John Lennon’s relationship with Bob Dylan is like that of a dieter and sweet pastry treats. Sometimes the scathing Beatle simply couldn’t resist purring over the original vagabond’s inspiring output, but other times he went on the attack and snubbed him like a scorned teenager, and beneath it all was a constant fondness whether he indulged and divulged this or not. Lennon was a complex character, to say the least, and his cat-dog approach to Dylan is an indicative element of his enigmatic ways.
As Paul McCartney once said, “He was our idol.” When they first heard the introspective poetry of the folk songsmith their world changed. As John Lennon recalls in The Beatles Anthology: “In Paris in 1964 was the first time I ever heard Dylan at all. Paul got the record [The Freewheelin’ Bob Dylan] from a French DJ. For three weeks in Paris, we didn’t stop playing it. We all went potty about Dylan.”
This influence was particularly huge on the ever-sagacious Lennon. As the bespectacled rocker confessed when discussing ‘You’ve Got To Hide Your Love Away’ on Help!: “That’s me in my Dylan period again. I am like a chameleon, influenced by whatever is going on. If Elvis can do it, I can do it. If the Everly Brothers can do it, me and Paul can. Same with Dylan.”
However, this eulogising soon turned sour for Lennon. “So here we sit, watching the mighty Dylan and the mighty McCartney and the might Jagger slide down the mountain [with] mud and blood in their nails,” he once drawled into a Dictaphone displaying his cutting duality. He continues: “Well, I was listening to the radio,” he begins, “And Dylan’s new single or whatever the hell it is came on.”

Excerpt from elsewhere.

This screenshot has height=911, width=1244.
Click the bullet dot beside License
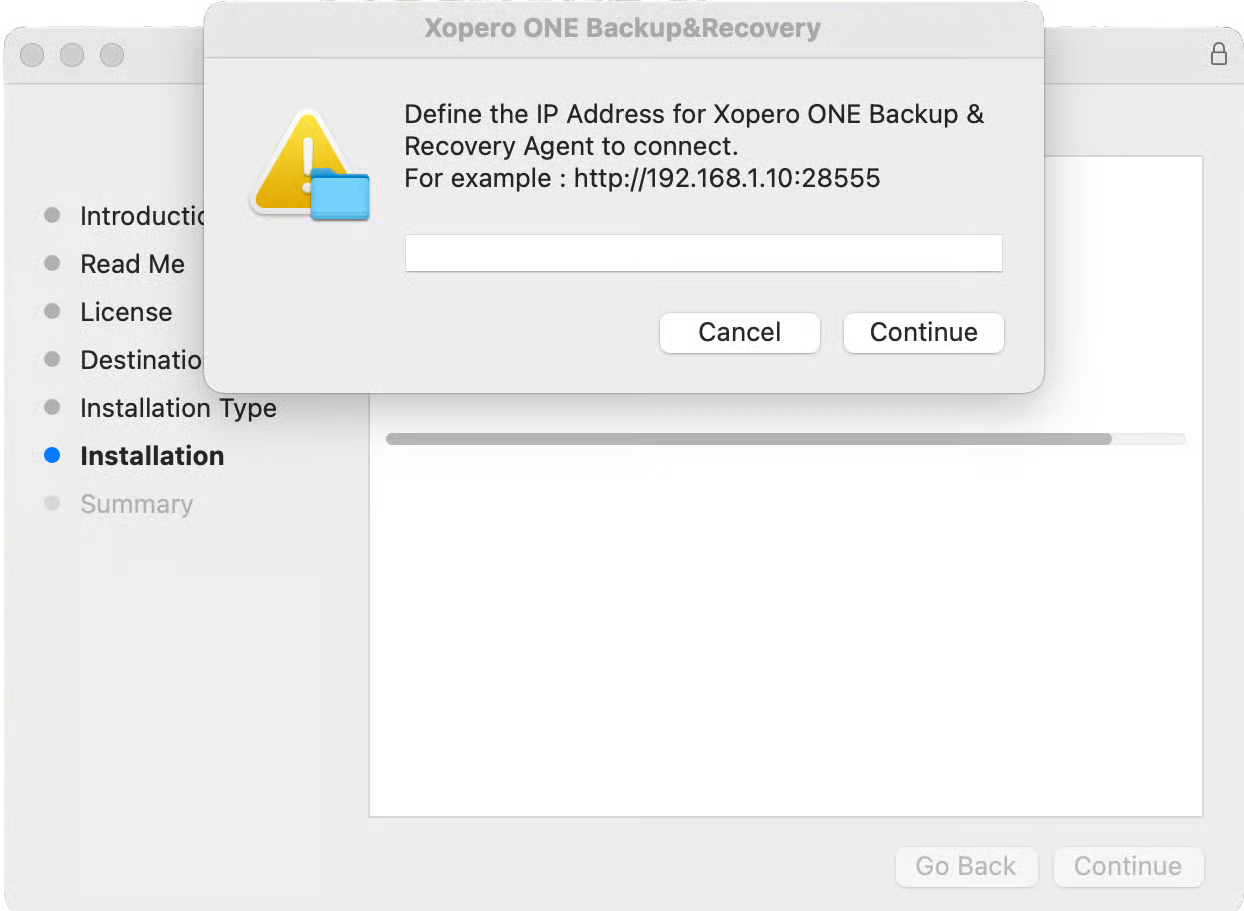tap(53, 312)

The Bob Dylan single that he’s referring to is ‘Gotta Serve Somebody’, or as Lennon jokingly calls it ‘Everybody’s Gotta Get Served’, from Dylan’s 1979 record Slow Train Coming, the first in a series of born-again Christian records with heavy biblical overtones. “He wants to be a waiter for Christ,” Lennon adds laughing to himself, thereafter his critique becomes a bit more caustic adding, “The backing is mediocre […] the singing’s really pathetic and the words were just embarrassing.”
Thus, with such a flippant and cutting approach to art, it is no surprise that he prefers Dylan when he exhibits a similar disdainful purge in his own music itself. After all, Lennon was a huge fan of primal scream therapy where you simply yell your woes away, and nothing in popular music howls with quite as much ‘over it’ catharsis as Dylan’s ultimate post-breakup anthem, ‘Positively 4th Street’.

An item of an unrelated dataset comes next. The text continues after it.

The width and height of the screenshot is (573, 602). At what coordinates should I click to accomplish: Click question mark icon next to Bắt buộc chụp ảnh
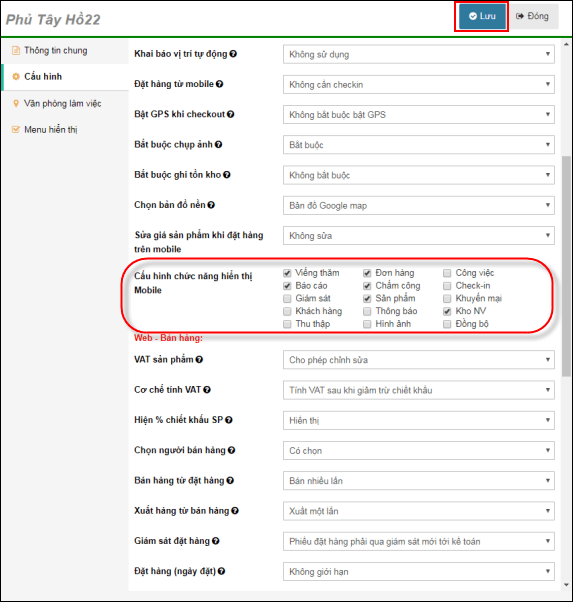[x=218, y=145]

Taken from Lennon’s personal jukebox, the Beatle kindly came up with a KB Discomatic of his 40 favourite tracks and this Dylan epic is one that features alongside his early favourites by the likes of Little Richard and Gene Vincent. For Lennon, the song had a similar impact as did on Joni Mitchell who stated: “There came a point when I heard a Dylan song called ‘Positively Fourth Street’ and I thought ‘oh my God, you can write about anything in songs’. It was like a revelation to me.”
And therein marked the second half of Lennon’s discography when holding hands was traded for an approach that ran a little closer to the mantra of Arthur Schopenhauer, a German philosopher very much on Lennon’s radar, who once stated: “The inexpressible depth of music so easy to understand and yet so inexplicable, is due to the fact that it reproduces all the emotions of our innermost being.” Dylan’s anthem is so utterly unabashed, and you could apply that same praise to much of Lennon’s latter output.